Monday, April 15, 2019

Floating gardens protect water quality

It is a  keen concern of AUSMEPA members for clean water to enter the ocean from the land. For that to happen we need to make sure our watercourses and ground water are healthy and clean before reaching the sea.

We had the privilege of interviewing Dr. Chris Walker, Environmental Manager of the engineering consultancy firm, Covey and Associates in relation to his work on the design and implementation of floating gardens for water treatment. It has been Dr Walker's long time passion and career path to integrate two seemingly disparate disciplines, engineering and environmental science. 

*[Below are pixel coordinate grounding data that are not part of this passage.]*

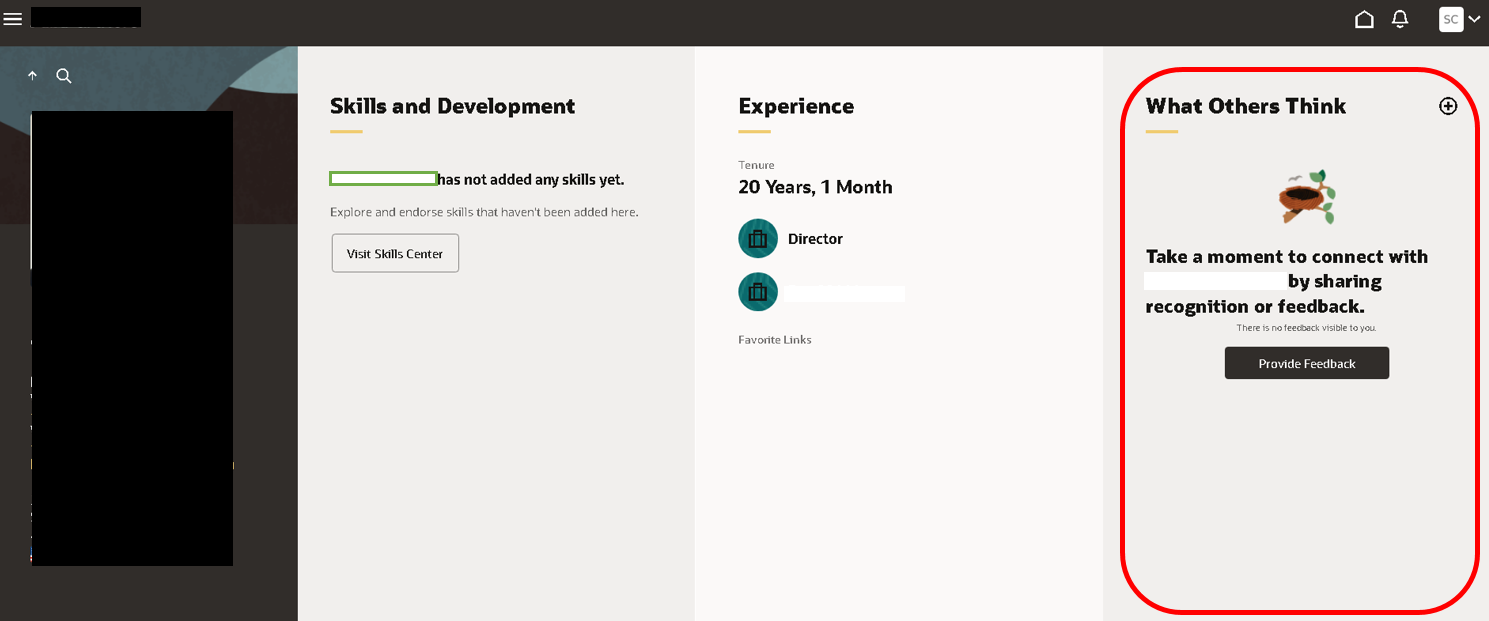Select the Skills and Development section heading
Image resolution: width=1489 pixels, height=621 pixels.
click(x=452, y=106)
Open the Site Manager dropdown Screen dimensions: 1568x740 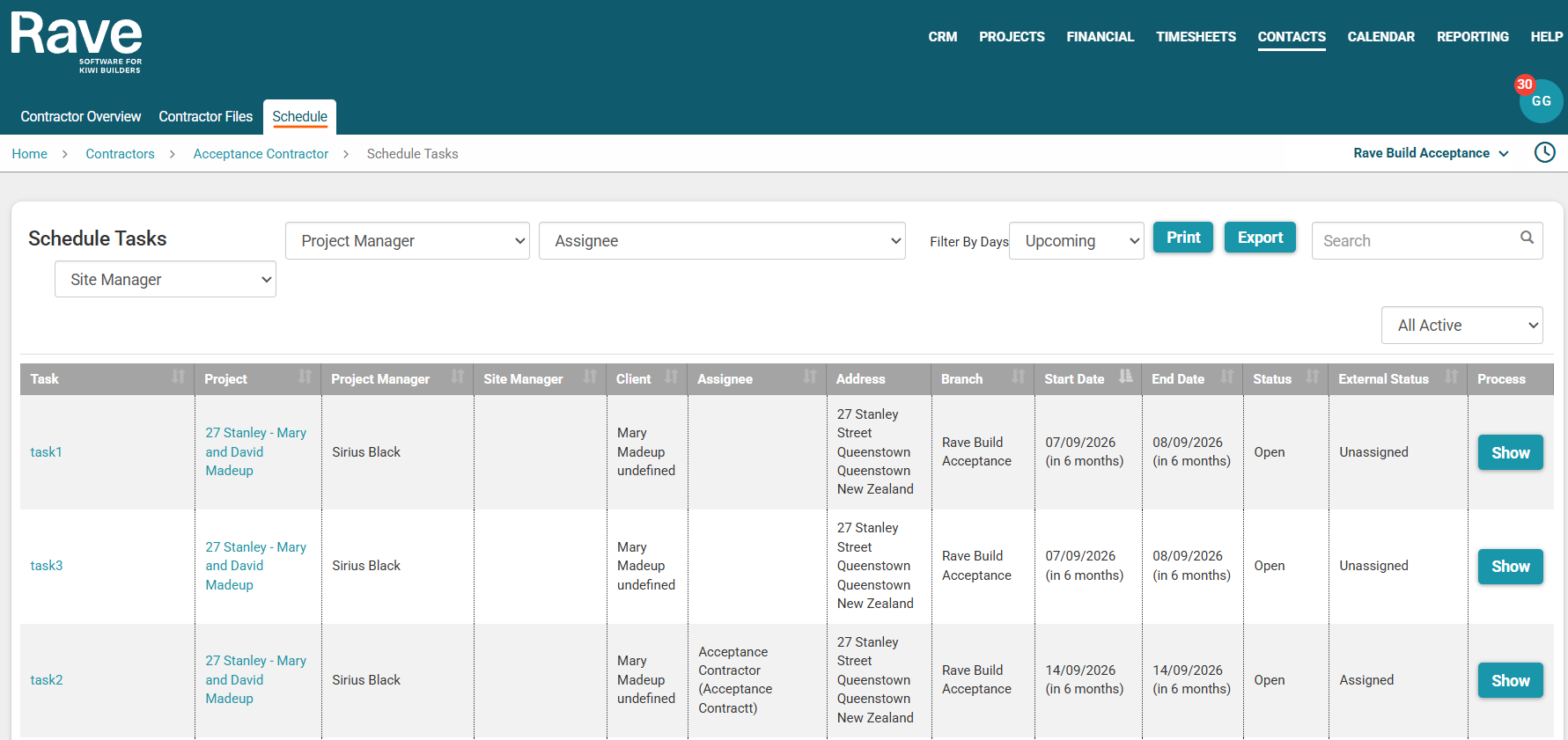coord(166,280)
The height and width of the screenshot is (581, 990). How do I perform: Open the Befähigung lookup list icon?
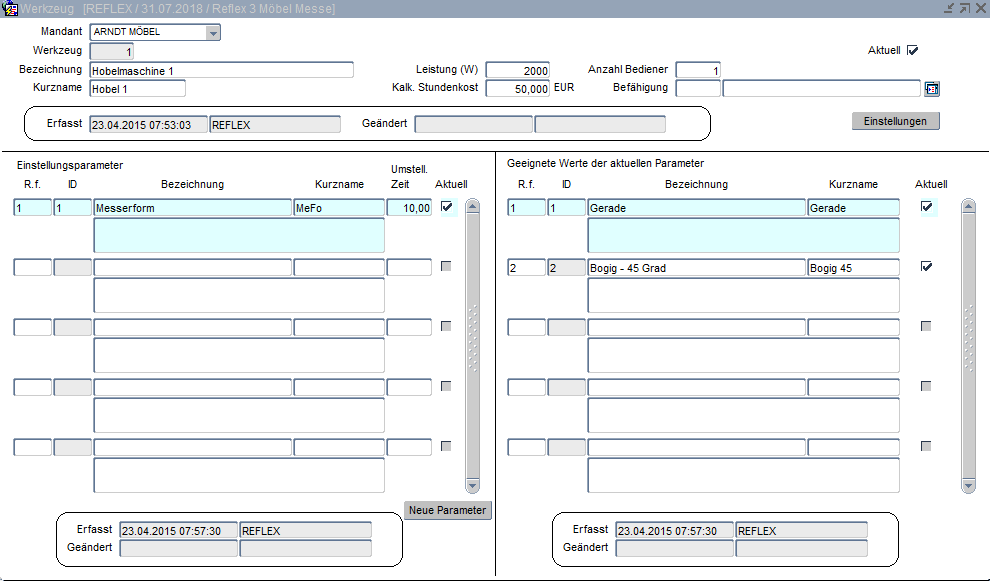pyautogui.click(x=932, y=89)
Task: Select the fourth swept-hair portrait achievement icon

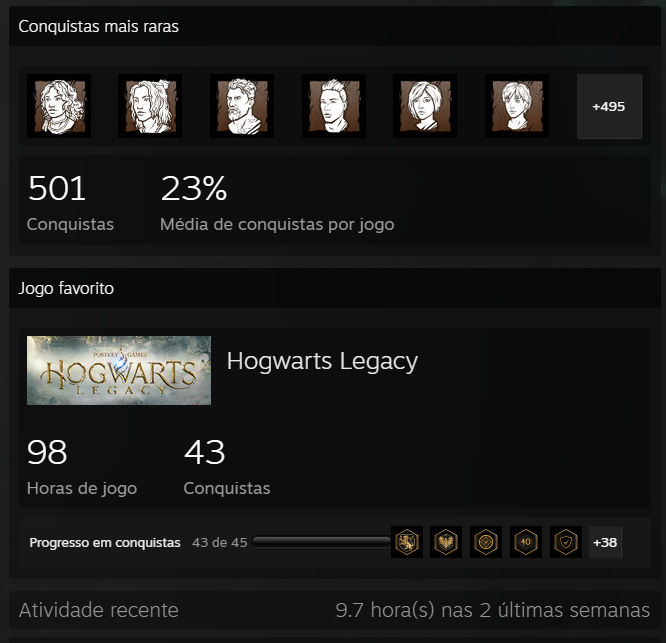Action: [x=334, y=106]
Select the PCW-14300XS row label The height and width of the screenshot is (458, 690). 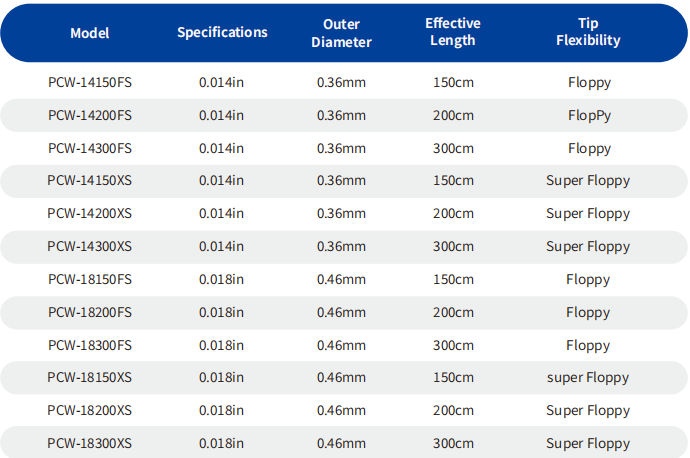[x=90, y=246]
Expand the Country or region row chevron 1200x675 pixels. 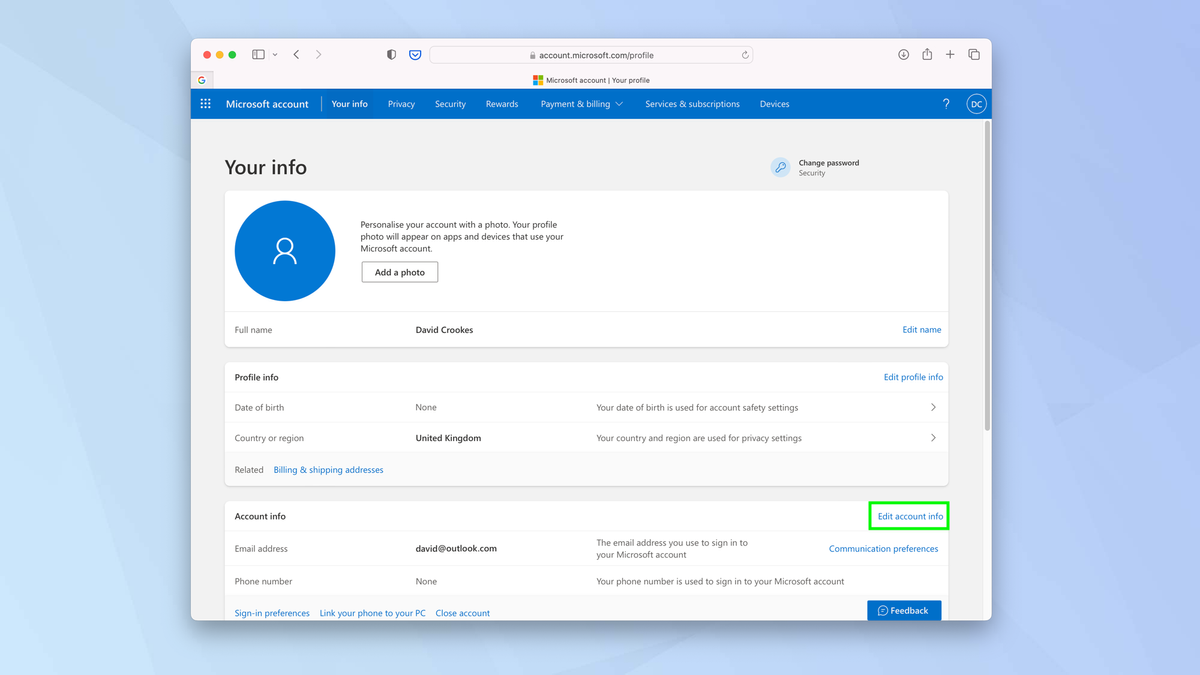coord(933,438)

A Sunshine Coast Daily article by Janine Hill, 25 Nov 2015, Headed New water treatment system floated at Bli Bli subdivision said,
"A NEW floating wetland water treatment system at a Bli Bli subdivision will be the subject of a four year research project.The floating water treatment system at Parklakes II is the first time such a system has been used on a greenfield development of such size. The system will involve the installation of 230 "living" pontoons to filter man-made lakes which will tackle the stormwater from 436 residential lots, a school, and a 226 unit retirement village in the subdivision."

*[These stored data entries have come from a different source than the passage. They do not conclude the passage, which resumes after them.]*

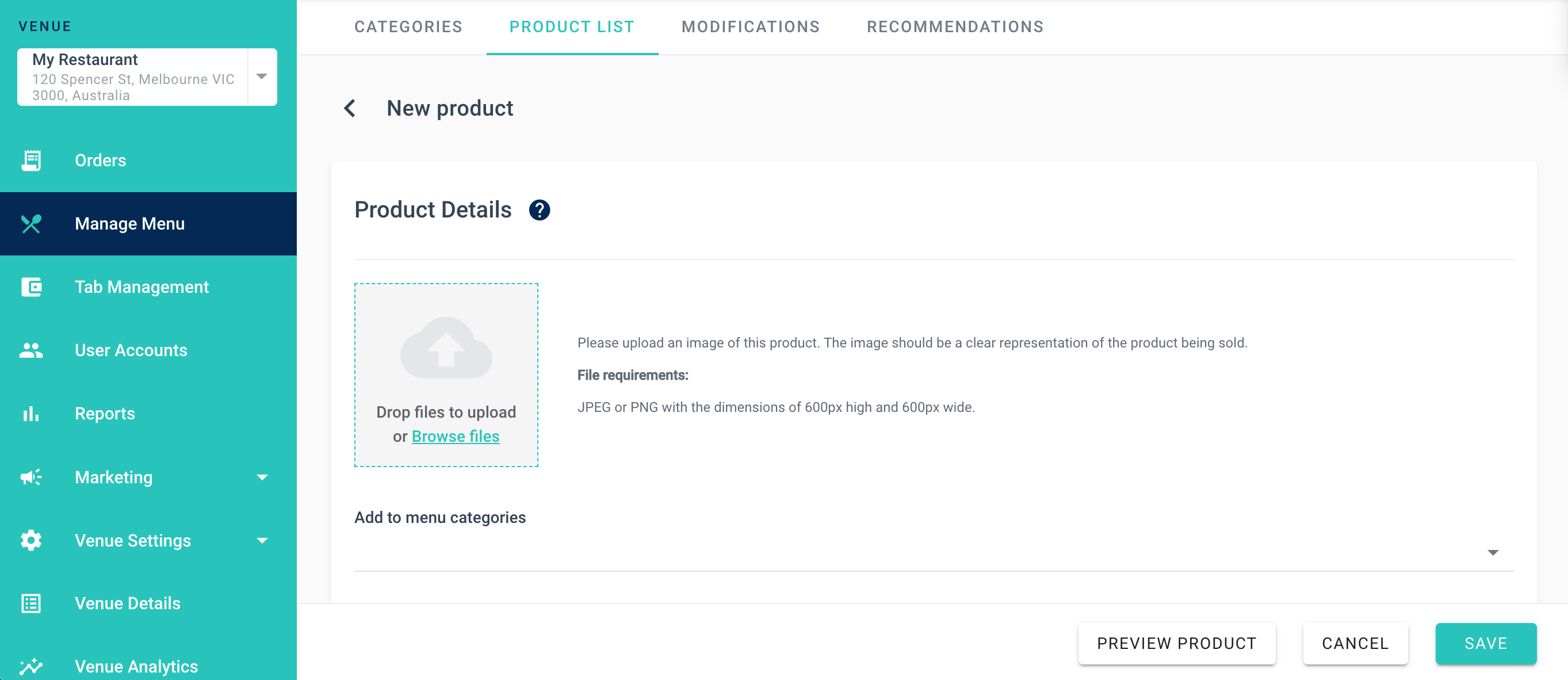Click the Marketing megaphone icon
1568x680 pixels.
[x=31, y=477]
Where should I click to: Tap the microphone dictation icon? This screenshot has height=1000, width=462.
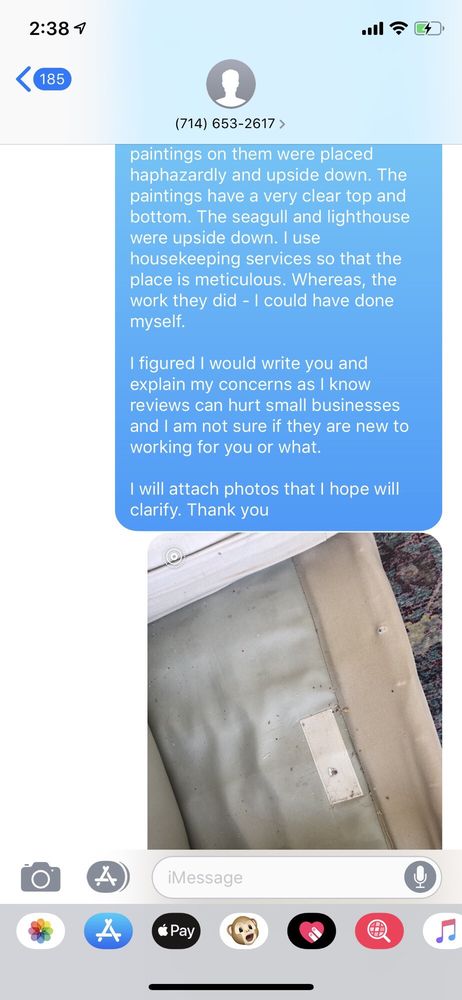tap(420, 878)
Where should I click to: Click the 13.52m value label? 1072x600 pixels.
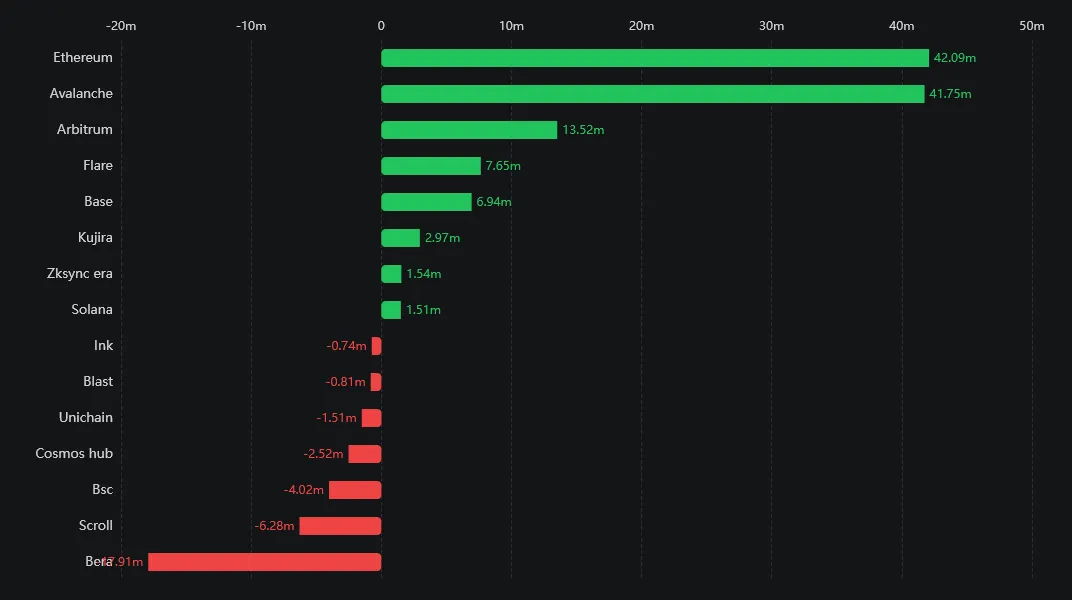(583, 130)
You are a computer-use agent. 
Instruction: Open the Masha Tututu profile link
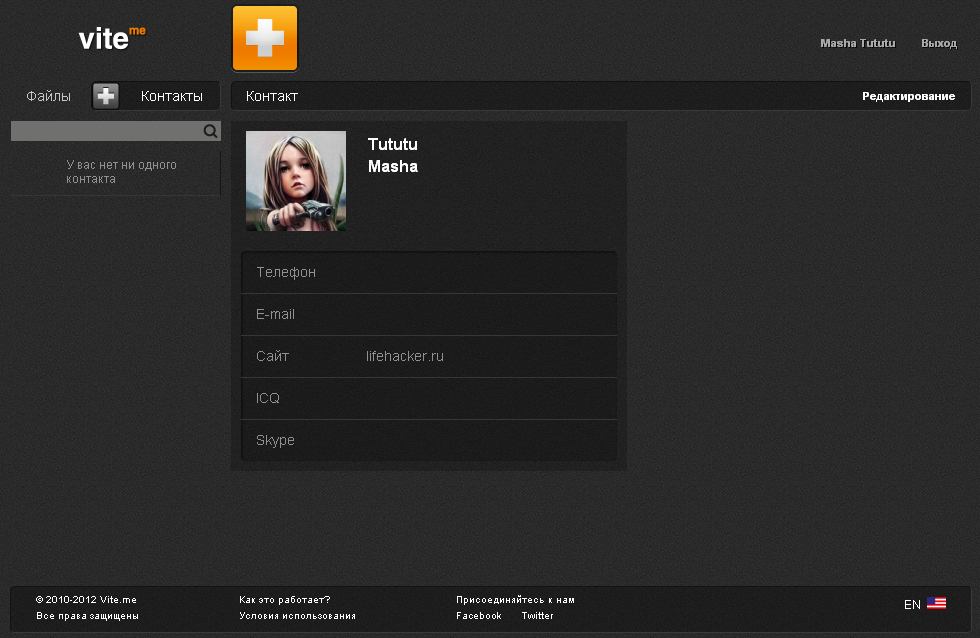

It was noted in the article that Dr Walker had been working with the University of the Sunshine Coast since 2010 to optimise the system. Research and monitoring of the system is on-going as the wetland system has great potential in environmental management. Here is what he told us about the Bli Bli project:

Q: Engineering and Environment are seemingly at odds with each other in many instances, what lead you to this niche space?
A: This is a really great question! Engineering and the environment are often seen to be at odds, but so much of what we know about engineering stems from nature. There is a significant shift towards adopting more nature based solutions in engineering and I think that it is fantastic and something I’ve pursued as part of my research. My research actually led to my career at Covey Associates and led me to this niche space. As an environmental scientist in the engineering field, my role is to work out science-based solutions to difficult engineering questions. I work really closely with some amazing civil engineers and researchers to address some complex questions and it’s a great role and experience.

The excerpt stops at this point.